Task: Return, exactly as written, the line containing "717x412 pixels. At" and every line after it to the end of the records below, with no pictures.

Saved data entries:
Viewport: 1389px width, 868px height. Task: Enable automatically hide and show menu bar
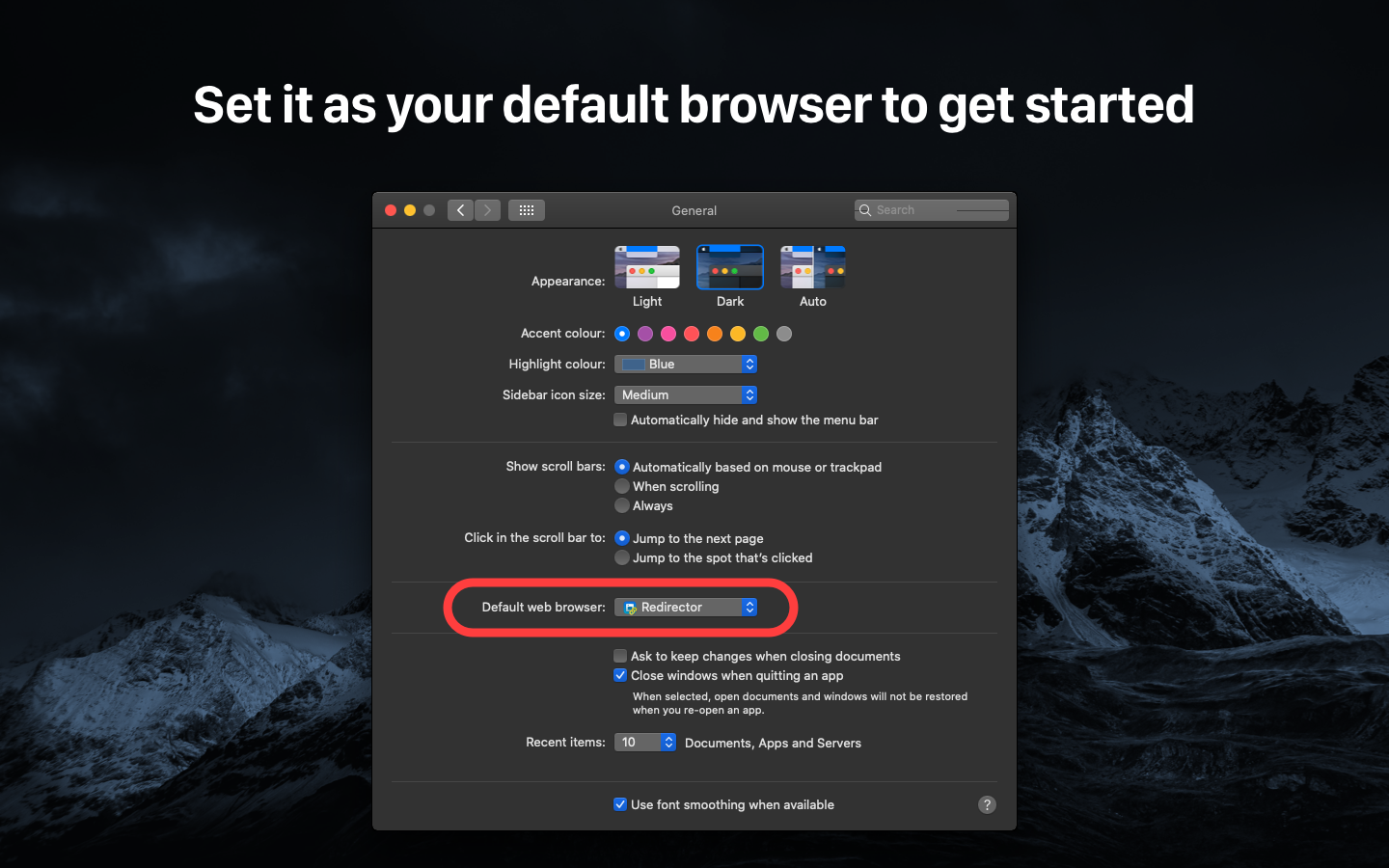point(620,420)
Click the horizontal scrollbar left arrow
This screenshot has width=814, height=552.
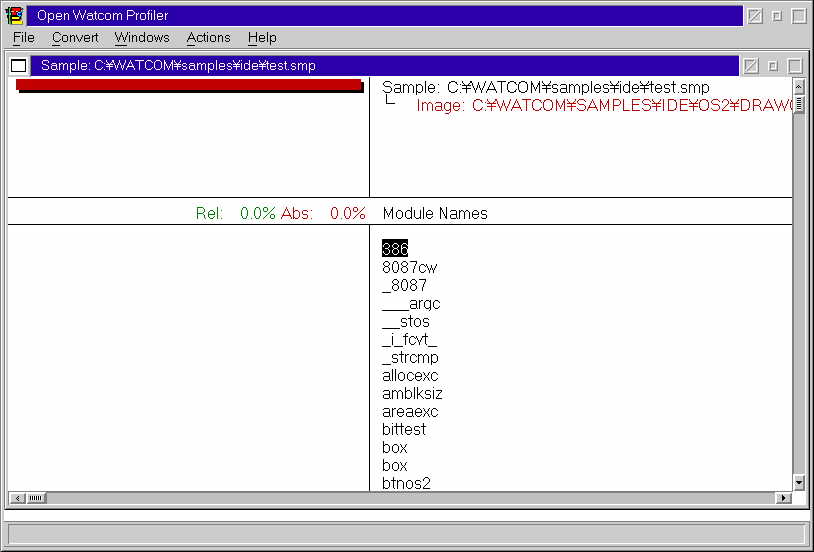pyautogui.click(x=17, y=498)
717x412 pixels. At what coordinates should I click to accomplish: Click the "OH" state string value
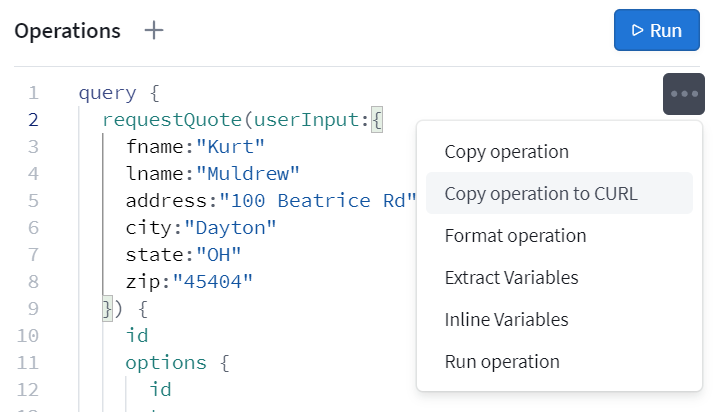coord(219,255)
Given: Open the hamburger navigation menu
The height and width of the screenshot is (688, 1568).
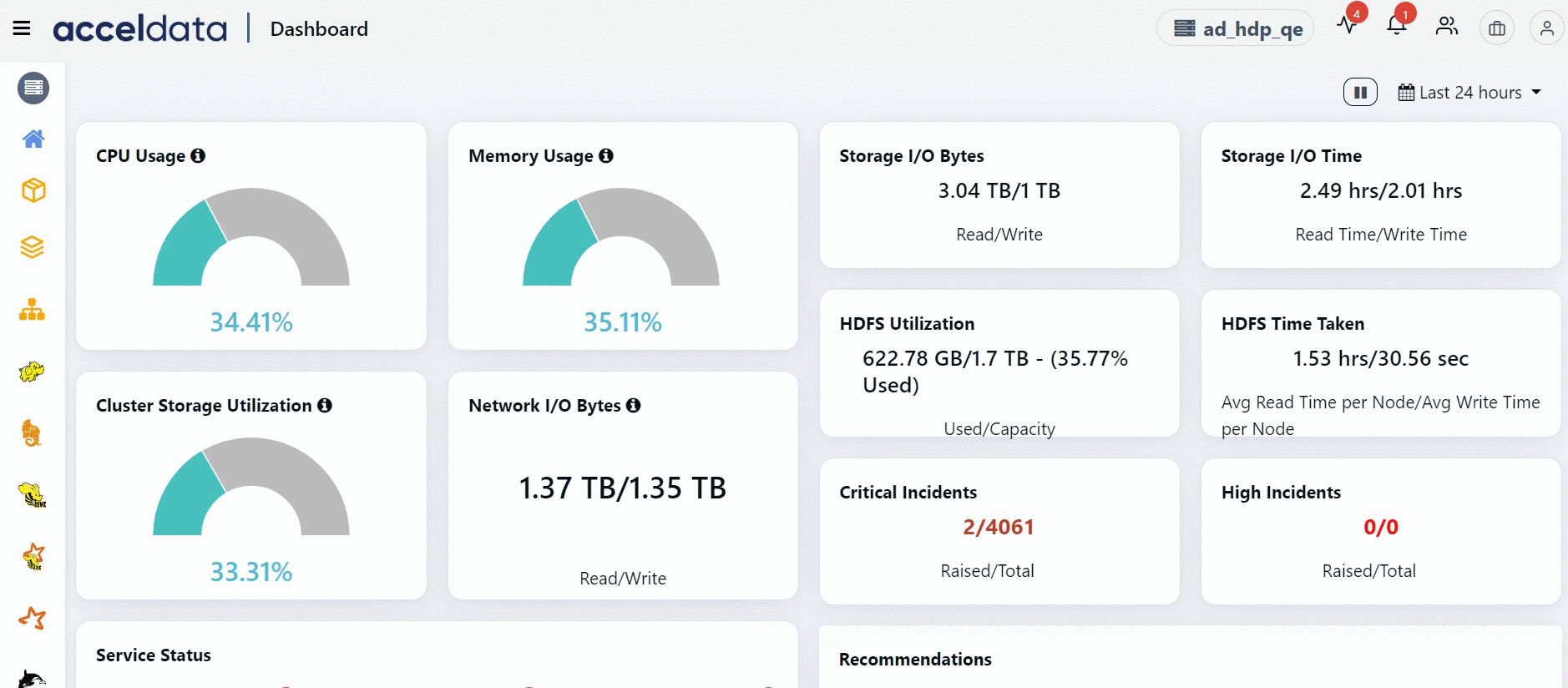Looking at the screenshot, I should (x=22, y=29).
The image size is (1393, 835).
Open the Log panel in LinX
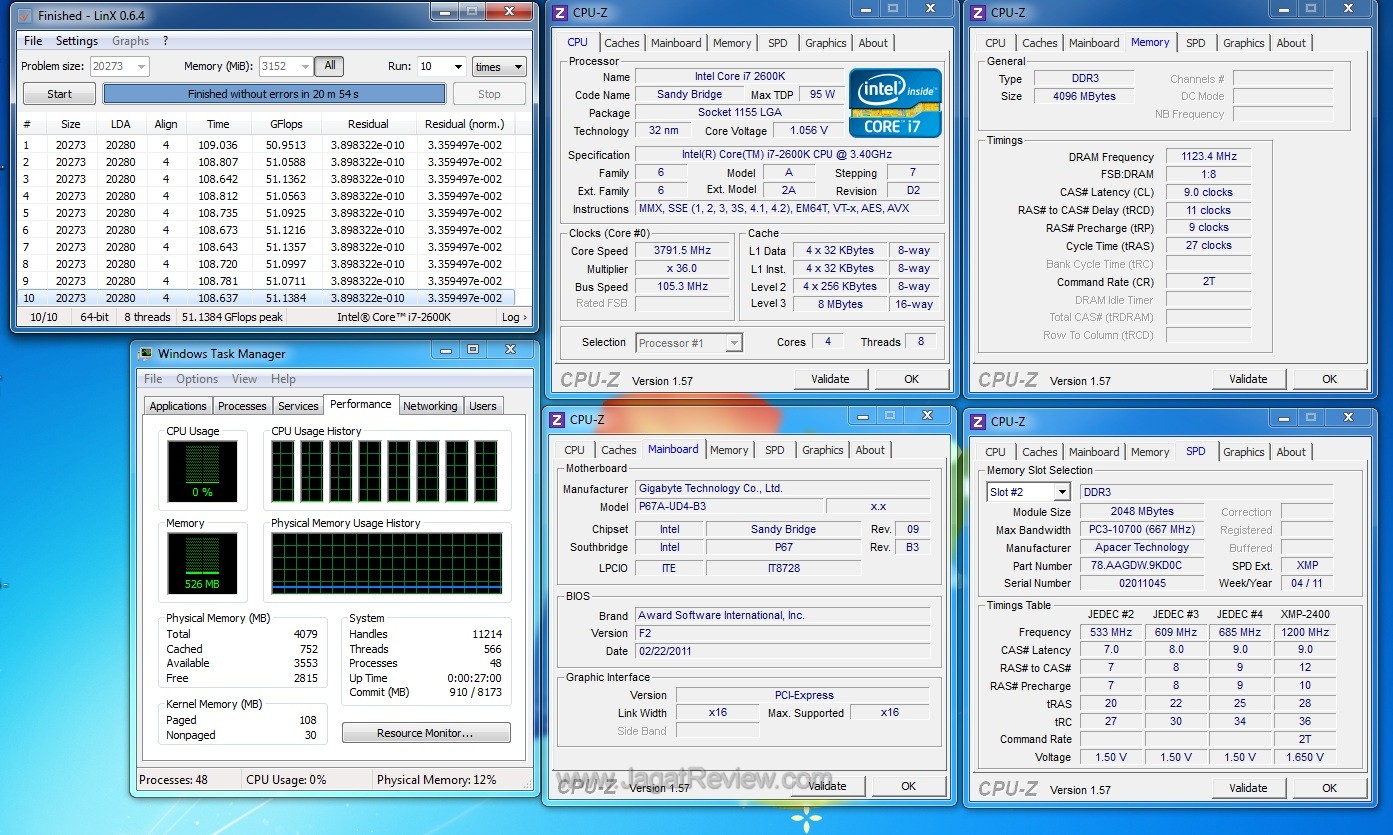tap(513, 317)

Solution below:
717x412 pixels. At what coordinates should I click to accomplish: Click the "OH" state string value
coord(219,255)
Given: Open the hamburger navigation menu
The height and width of the screenshot is (688, 1568).
Looking at the screenshot, I should (x=22, y=29).
The image size is (1393, 835).
Open the Log panel in LinX
tap(513, 317)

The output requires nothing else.